Rick Gibson looks at the UK's game industry woes and how it can reverse its fortunes

Turning the Corner

Games Investor Consulting’s latest census of British games development companies for TIGA is now out.

Its headlines: The decline in UK games development headcount is continuing, albeit at a slower rate; brain drain took 40 per cent of jobs lost in recent years; and almost as many companies have failed as have started up over the last four years.

This month I’ll look at what’s happened to UK games development and what to do about it.

A CLOSE CALL

Despite optimism about job growth amongst studios, the UK’s games cluster overall is still contracting, albeit more slowly than in recent years.

High profile big studio closures are well publicised, but many more tiny to mid-sized independents have failed, and companies of all kinds have downsized.

The closure of large studios has largely been driven by high costs versus other locations and, in some cases, exacerbated by under-performance of specific titles, mostly at retail.

Other studios have closed or downsized for many and various reasons, including cost and performance, but also declining demand for work-for-hire contracts and failed attempts at self-publishing.

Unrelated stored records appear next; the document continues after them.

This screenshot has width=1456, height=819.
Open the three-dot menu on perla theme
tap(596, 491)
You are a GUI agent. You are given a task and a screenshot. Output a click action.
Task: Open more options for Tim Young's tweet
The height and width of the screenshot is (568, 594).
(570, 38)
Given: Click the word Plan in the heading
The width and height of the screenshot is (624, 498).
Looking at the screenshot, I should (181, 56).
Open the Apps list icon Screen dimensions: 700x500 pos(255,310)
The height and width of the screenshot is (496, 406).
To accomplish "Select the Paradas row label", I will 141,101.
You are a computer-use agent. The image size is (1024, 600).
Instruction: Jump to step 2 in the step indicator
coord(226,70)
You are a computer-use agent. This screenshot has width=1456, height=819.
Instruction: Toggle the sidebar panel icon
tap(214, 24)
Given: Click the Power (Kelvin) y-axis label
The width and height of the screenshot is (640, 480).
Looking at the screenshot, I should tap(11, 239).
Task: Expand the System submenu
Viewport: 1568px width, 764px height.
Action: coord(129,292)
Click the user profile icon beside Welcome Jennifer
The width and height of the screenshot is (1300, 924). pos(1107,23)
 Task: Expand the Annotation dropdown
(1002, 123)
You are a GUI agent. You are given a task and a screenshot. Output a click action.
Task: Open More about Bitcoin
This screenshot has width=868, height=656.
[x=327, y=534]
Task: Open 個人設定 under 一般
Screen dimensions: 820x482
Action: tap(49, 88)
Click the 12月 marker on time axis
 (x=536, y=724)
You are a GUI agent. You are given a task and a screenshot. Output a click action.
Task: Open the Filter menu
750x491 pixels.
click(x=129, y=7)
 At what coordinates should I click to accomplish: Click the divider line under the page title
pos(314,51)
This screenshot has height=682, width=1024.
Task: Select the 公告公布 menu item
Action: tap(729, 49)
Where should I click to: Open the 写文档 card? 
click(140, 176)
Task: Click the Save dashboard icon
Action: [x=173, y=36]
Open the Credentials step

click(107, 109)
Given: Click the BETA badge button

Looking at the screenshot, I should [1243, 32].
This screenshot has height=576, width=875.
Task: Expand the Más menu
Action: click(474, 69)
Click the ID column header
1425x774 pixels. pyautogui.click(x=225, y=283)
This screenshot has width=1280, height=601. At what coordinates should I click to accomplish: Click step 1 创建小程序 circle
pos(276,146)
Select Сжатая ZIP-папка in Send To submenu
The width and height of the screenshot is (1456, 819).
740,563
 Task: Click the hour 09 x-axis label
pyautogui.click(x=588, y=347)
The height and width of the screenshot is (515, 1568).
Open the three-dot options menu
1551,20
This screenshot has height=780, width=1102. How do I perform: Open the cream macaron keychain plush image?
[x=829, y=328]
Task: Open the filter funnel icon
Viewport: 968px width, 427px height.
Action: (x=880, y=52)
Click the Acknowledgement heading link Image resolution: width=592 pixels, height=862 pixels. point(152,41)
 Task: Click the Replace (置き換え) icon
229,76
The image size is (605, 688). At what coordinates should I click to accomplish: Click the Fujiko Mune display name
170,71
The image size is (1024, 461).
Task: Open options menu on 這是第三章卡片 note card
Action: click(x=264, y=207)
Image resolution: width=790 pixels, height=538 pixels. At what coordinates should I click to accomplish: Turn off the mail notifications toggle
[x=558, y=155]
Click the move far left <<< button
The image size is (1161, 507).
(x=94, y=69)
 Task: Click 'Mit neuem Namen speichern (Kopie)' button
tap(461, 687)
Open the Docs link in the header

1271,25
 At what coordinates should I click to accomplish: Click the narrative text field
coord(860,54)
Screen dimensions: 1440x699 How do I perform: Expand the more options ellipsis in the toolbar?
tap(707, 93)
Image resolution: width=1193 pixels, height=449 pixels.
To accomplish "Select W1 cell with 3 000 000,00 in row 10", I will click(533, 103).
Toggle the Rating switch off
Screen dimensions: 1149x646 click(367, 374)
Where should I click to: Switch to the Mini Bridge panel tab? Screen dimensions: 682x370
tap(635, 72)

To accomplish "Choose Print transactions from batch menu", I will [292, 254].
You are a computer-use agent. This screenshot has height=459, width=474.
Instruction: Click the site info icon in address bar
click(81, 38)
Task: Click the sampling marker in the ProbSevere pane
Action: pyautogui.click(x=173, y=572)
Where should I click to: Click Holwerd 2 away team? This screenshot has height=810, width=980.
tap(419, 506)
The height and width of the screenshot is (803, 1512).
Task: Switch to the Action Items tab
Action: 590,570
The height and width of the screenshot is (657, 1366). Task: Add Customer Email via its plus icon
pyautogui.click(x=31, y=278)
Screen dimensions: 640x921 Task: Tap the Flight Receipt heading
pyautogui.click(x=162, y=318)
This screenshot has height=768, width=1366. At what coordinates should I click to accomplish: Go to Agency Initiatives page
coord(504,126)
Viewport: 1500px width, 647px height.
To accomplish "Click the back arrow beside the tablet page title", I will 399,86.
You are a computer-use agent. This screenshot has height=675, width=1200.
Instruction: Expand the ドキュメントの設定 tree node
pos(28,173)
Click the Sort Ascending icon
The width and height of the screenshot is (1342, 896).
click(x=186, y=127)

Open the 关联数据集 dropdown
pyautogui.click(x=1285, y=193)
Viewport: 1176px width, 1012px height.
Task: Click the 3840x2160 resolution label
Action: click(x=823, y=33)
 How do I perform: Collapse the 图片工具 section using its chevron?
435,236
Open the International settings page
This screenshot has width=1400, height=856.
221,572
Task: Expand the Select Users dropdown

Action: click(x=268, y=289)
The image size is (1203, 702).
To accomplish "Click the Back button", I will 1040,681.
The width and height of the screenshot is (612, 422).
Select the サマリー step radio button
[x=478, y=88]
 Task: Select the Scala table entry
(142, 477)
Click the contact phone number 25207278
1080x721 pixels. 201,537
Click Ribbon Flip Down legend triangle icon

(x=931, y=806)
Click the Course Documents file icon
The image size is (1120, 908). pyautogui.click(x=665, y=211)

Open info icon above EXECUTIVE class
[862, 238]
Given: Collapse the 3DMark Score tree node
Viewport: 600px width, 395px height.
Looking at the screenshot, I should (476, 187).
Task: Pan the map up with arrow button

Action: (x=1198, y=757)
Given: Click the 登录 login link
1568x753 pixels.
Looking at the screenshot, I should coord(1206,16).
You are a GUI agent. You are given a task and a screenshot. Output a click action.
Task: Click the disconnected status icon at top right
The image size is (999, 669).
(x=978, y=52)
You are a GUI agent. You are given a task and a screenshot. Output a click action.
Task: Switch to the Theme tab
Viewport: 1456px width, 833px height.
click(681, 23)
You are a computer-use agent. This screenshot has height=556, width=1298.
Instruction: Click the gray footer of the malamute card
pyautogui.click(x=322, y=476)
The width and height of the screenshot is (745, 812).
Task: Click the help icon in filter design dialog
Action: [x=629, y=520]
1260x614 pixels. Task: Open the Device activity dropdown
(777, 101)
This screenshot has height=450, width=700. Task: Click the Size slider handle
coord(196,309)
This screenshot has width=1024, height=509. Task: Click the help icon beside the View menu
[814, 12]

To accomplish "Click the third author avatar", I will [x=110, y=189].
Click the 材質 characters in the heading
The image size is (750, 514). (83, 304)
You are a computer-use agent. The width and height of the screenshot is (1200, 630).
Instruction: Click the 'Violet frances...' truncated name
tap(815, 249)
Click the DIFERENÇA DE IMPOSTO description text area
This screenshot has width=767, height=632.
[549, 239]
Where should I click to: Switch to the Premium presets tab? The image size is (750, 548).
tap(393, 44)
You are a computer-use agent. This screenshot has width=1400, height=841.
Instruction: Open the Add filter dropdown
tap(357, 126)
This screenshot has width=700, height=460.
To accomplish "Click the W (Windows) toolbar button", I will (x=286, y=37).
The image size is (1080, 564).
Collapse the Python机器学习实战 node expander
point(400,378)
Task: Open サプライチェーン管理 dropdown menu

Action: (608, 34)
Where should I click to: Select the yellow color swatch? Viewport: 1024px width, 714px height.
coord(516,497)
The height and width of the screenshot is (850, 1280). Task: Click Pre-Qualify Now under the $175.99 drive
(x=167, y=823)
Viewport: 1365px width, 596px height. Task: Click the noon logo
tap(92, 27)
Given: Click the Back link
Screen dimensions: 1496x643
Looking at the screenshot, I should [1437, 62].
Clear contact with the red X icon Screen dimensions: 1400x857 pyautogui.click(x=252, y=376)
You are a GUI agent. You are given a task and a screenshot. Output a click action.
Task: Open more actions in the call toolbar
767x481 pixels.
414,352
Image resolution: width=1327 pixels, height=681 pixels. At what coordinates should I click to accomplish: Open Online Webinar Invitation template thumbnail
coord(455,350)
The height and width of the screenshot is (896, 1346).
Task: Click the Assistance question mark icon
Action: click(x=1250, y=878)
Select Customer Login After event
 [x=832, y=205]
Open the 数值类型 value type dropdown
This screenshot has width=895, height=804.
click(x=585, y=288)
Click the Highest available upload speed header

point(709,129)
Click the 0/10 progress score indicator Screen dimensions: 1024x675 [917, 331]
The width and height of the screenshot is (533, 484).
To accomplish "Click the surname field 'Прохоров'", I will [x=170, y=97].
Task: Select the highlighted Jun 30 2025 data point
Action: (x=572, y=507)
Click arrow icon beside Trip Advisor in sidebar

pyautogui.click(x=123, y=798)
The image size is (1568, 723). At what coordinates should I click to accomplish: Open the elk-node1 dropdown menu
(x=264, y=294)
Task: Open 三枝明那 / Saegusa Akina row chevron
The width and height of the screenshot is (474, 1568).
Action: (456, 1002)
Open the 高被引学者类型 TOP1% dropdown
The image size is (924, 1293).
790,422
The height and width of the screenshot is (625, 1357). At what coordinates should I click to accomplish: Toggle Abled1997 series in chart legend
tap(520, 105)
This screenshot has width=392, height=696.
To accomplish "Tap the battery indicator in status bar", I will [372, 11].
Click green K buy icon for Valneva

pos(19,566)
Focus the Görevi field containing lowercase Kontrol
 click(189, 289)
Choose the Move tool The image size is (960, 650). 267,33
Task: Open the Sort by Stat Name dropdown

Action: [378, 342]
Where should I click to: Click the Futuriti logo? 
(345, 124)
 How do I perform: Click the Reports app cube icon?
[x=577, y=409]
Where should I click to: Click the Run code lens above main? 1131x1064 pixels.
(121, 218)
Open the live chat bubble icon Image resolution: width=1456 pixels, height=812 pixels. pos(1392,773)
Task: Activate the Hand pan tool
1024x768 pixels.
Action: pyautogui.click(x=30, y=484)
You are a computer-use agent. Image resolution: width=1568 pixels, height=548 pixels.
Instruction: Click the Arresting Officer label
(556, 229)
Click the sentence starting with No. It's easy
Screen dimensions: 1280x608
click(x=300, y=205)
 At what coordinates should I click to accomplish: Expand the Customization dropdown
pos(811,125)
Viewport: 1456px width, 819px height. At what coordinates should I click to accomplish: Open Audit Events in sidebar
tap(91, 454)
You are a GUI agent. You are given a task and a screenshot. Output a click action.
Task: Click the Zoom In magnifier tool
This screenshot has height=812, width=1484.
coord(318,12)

The UK’s overall fall is far from catastrophic, and it still retains a strong foundation of triple-A studios, both independent and publisher-owned, creating world class retail product.

With roughly ten per cent of development headcount lost in four years, this is nowhere near the 60 per cent decline experienced by France in the early 2000s.

France’s lost games developers didn’t stay in the country; they emigrated to build Canada’s games industry.

When Ubisoft began building its giant Quebec studio in the late 1990s, its staff relocated en masse, triggering a near-collapse in French developers reliant upon Ubisoft for 60 per cent of their financing.

The UK is nowhere near as dependent on one finance source, but we can now conclusively say Britain is experiencing significant brain drain.

The census includes new data on staff numbers lost to it: Over 40 per cent of jobs lost between 2009 and 2010 went overseas, mostly to Canada.

Meanwhile, a map of Bizarre Creations’ ex-staff shows that 35 per cent of contributors are now overseas, and that three times as many senior Bizarre staff left the UK as stayed.

HEADHUNTING HIGH AND LOW

Finally, a new survey of British staff overseas (Canada and US) shows that a disproportionate number of senior staff are leaving the UK, taking under a month to be headhunted or find and accept a new job.

If this new data does not put down the Treasury’s astonishingly misguided mantra that British games staff do not leave the UK, nothing will.

Significant levels of new company formation combined with a few publishers still growing their UK studios have slowed the decline. 216 start-ups have launched since 2008, mostly focused on network gaming in its many forms.

This is steadily changing the British games development landscape, where only 33 per cent of companies now work exclusively on retail product.

The start-up rate is encouraging, but is balanced by almost as many companies going bust. About ten per cent of 2010’s start-ups didn’t make it to 2011. Games companies fail for many reasons, but since many were focused on the supposedly booming market of network games, why did they fail?

There’s no deficit in creativity, design and technical skills – the UK has always excelled in these. Arguably the problem is access to finance and a deficit in suitable commercial skills.

Time and again I hear ex-founders blame platform choice, failure to find a market, and inadequate monetisation.

The silent killer is that studios have almost no access to finance in the period between coming up with an idea and taking it to market.

While they may bootstrap the development or get prototype financing from Abertay University’s fund, it is inadequate bank lending, sparse VC interest and inexperience in raising money that combine to create a finance gap for small studios, leaving no money to build an audience after burning through cash on production.

THE BRAIN DRAIN

So we have a picture of a UK industry with global quality console studios that is finally restructuring towards network gaming but still facing challenges.

We have significant brain drain of disproportionately senior console staff to subsidised territories, and healthy start-up levels, but in conditions hardly conducive to staying afloat.

To slow brain drain, you need a measure to keep global companies’ studios in the UK. To trigger a market for financing games (that will inevitably favour more sustainable network games), you need a measure around which new financial instruments can cluster.

To stop more companies falling into the finance gap, you need a significant fiscal intervention that doesn’t tinker at the edges. France has added 500 new development staff since 2008.

Ubisoft has been hiring in the country again, and it has also been experiencing a burst of start-ups, 20 per quarter at the last count.

At the same time the UK has lost 1,000 development staff. The only major differentiation is France’s 2008 tax credit. Can the UK government join the dots?